### PASSAGE SHOWN
By Zuhra Abhar
The Shuhada Organization (http://shuhada.org.af/), founded by Dr. Sima Samar, is the oldest Afghan NGO working in the region, and the largest Afghan woman-led organization. Shuhada was one of the first grantees of Afghan Women Leaders Connect, back in 2003 after the fall of the Taliban. This first grant of several to Shuhada supported nurses and midwives working to provide health care to women in 6 remote villages of Jaghori district in Ghazni, central Afghanistan, a lifeline for these women who had no other access to emergency health care. In this project, educators also provided literacy training.

### TASKS AND EXERCISES
**1)** List every group of workers that the passage on the Shuhada Organization names as taking part in the project funded by the first grant.
**2)** Using the passage on the Shuhada Organization, decide whether each statement agrees with it, and quote the words that decide it: (a) Dr. Sima Samar founded Shuhada. (b) The first grant supported health care in ten villages. (c) Shuhada became a grantee of Afghan Women Leaders Connect in 2003.

### Pixel coordinate grounding data
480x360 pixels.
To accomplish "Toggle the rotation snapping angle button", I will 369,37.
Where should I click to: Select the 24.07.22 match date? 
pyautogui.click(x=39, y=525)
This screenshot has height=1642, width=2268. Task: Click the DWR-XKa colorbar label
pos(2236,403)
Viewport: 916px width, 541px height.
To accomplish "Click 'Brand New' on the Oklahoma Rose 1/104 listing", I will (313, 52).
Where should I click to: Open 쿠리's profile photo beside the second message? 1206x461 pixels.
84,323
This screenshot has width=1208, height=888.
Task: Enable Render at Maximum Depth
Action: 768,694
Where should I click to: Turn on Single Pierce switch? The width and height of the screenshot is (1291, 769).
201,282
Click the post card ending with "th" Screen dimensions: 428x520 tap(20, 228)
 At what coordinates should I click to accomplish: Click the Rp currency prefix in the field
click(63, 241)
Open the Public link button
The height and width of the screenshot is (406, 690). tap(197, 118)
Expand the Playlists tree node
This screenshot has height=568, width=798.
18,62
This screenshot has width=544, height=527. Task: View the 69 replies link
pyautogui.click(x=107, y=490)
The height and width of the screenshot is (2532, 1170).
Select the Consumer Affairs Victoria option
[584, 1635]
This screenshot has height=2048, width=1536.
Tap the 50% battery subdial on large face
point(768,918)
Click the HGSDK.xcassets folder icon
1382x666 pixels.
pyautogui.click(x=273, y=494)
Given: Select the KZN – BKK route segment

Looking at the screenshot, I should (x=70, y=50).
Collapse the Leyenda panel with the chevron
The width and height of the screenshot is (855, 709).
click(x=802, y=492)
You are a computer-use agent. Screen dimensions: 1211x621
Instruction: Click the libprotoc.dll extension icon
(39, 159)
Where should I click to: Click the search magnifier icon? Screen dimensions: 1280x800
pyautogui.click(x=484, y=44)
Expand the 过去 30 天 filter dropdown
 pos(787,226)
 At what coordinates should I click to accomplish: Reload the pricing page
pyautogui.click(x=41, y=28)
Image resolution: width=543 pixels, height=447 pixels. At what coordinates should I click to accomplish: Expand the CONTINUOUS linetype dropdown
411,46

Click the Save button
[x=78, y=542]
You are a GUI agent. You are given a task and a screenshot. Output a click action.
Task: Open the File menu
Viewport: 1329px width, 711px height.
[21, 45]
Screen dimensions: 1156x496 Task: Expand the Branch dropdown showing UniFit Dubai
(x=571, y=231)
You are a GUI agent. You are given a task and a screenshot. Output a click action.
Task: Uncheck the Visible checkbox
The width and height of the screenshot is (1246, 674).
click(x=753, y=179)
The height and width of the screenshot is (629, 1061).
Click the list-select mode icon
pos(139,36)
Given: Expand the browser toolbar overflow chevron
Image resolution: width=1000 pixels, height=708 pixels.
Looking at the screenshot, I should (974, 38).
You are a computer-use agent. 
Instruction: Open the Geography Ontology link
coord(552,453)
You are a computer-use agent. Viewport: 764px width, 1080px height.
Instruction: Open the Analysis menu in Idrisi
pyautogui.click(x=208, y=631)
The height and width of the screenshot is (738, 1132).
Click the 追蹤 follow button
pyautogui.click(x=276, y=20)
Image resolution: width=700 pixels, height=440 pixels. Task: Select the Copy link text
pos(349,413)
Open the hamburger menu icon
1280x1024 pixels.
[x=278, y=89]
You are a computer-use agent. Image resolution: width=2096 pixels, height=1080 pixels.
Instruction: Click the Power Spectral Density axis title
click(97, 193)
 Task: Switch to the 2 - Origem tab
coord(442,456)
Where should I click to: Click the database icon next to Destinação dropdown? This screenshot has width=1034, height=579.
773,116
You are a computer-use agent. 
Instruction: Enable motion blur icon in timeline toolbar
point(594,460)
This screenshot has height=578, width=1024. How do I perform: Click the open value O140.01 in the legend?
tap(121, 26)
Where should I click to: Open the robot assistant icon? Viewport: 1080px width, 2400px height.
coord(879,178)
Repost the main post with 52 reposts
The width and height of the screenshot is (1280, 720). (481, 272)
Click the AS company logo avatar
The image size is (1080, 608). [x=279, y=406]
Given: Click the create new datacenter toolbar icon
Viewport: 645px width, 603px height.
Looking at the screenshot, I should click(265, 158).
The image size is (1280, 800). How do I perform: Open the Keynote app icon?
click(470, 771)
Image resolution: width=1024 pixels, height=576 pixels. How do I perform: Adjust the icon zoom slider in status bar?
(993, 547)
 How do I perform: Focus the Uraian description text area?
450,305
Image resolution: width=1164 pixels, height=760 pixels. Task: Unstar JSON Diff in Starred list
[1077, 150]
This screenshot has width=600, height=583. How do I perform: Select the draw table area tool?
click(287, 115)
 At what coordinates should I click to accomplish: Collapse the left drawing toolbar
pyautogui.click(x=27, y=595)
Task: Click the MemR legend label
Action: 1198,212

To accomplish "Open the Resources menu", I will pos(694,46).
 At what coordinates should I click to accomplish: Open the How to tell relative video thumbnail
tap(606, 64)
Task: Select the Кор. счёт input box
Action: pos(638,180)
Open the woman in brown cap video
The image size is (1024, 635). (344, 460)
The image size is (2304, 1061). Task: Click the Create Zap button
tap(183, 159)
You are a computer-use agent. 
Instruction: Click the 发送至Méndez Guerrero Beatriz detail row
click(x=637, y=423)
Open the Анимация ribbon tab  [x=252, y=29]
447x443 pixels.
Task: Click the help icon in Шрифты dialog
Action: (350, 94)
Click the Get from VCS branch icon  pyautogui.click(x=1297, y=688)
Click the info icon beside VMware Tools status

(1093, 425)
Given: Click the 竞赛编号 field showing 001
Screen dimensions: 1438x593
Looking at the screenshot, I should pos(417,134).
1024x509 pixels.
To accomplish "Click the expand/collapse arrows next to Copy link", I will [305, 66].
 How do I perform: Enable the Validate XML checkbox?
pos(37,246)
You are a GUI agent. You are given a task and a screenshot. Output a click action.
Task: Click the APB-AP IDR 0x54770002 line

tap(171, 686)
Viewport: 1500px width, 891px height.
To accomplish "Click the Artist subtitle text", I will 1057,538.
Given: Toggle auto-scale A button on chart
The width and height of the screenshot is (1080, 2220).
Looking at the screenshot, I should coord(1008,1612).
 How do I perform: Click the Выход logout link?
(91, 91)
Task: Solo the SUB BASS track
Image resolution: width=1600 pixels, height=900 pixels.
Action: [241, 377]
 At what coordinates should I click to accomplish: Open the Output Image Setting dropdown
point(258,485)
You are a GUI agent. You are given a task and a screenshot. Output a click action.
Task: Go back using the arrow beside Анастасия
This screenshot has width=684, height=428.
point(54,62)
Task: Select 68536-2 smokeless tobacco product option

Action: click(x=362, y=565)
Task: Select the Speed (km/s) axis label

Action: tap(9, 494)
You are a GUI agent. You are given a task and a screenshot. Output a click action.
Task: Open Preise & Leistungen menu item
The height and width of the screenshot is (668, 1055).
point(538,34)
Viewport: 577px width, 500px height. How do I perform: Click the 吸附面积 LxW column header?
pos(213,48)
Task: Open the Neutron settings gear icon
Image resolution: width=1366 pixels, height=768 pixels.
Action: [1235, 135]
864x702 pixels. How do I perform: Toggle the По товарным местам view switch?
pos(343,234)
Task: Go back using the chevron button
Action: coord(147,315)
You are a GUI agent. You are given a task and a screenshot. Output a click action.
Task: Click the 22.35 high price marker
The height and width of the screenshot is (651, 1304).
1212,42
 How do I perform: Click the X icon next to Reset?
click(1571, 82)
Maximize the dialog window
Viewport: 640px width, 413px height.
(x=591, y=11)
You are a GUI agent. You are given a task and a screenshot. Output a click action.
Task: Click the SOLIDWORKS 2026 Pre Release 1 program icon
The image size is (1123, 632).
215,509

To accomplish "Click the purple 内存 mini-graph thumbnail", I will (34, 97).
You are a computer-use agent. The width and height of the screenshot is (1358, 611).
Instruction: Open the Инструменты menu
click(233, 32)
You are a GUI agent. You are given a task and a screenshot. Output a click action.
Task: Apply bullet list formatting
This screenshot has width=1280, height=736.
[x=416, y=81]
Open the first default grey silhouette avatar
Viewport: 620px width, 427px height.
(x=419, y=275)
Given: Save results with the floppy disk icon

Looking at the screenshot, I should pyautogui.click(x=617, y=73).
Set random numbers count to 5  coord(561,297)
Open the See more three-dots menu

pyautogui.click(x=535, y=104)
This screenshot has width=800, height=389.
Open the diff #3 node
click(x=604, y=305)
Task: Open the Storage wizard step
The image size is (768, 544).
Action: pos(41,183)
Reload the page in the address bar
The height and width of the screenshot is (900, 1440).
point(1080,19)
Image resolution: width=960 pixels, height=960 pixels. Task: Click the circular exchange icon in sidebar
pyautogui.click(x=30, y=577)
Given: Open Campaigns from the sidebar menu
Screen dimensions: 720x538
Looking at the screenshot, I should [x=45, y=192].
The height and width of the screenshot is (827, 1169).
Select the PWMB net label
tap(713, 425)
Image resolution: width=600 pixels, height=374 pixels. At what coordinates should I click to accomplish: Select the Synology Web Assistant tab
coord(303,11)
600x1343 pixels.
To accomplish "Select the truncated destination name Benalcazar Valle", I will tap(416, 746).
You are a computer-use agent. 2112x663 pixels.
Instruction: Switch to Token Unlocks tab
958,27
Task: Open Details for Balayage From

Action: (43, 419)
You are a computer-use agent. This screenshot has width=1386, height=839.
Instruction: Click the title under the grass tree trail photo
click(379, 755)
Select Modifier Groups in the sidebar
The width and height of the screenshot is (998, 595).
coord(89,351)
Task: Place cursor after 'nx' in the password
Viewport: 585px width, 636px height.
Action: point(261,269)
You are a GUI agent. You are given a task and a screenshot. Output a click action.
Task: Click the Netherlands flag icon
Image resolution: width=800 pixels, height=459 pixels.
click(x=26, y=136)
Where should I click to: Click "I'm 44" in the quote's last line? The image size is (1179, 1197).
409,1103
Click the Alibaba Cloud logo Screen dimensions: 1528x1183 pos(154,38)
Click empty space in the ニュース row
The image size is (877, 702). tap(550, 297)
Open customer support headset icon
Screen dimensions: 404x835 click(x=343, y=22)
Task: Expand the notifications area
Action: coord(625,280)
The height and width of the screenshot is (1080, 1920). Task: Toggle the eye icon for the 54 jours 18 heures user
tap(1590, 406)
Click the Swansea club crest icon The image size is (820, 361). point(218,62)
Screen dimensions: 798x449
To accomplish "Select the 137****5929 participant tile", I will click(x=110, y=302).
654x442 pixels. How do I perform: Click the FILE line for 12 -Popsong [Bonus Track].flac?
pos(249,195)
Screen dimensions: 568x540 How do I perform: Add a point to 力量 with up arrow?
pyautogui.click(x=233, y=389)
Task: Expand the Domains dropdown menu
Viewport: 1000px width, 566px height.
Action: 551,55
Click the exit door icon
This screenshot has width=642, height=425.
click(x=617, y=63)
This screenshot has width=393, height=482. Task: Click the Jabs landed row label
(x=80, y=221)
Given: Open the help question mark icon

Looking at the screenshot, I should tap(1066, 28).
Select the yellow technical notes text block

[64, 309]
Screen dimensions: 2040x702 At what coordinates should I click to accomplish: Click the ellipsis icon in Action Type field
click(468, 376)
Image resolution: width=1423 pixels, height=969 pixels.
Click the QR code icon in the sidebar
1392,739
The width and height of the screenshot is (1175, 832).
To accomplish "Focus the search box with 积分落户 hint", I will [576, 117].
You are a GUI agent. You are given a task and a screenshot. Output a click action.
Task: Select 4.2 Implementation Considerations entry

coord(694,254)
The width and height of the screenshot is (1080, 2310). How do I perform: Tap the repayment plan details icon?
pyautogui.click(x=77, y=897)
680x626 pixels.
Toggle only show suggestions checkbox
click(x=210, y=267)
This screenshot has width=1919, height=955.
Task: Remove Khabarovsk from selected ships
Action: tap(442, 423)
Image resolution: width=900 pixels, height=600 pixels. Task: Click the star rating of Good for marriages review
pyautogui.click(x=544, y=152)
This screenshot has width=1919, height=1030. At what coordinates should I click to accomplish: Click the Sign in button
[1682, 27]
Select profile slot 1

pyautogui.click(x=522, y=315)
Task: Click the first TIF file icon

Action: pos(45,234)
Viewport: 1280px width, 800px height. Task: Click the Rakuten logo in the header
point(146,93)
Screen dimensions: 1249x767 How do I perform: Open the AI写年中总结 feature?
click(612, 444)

### RESULTS
**1)** Nurses, midwives and educators.

**2)**
(a) Yes: "founded by Dr. Sima Samar"
(b) No: "6 remote villages of Jaghori district in Ghazni"
(c) Yes: "Shuhada was one of the first grantees of Afghan Women Leaders Connect, back in 2003"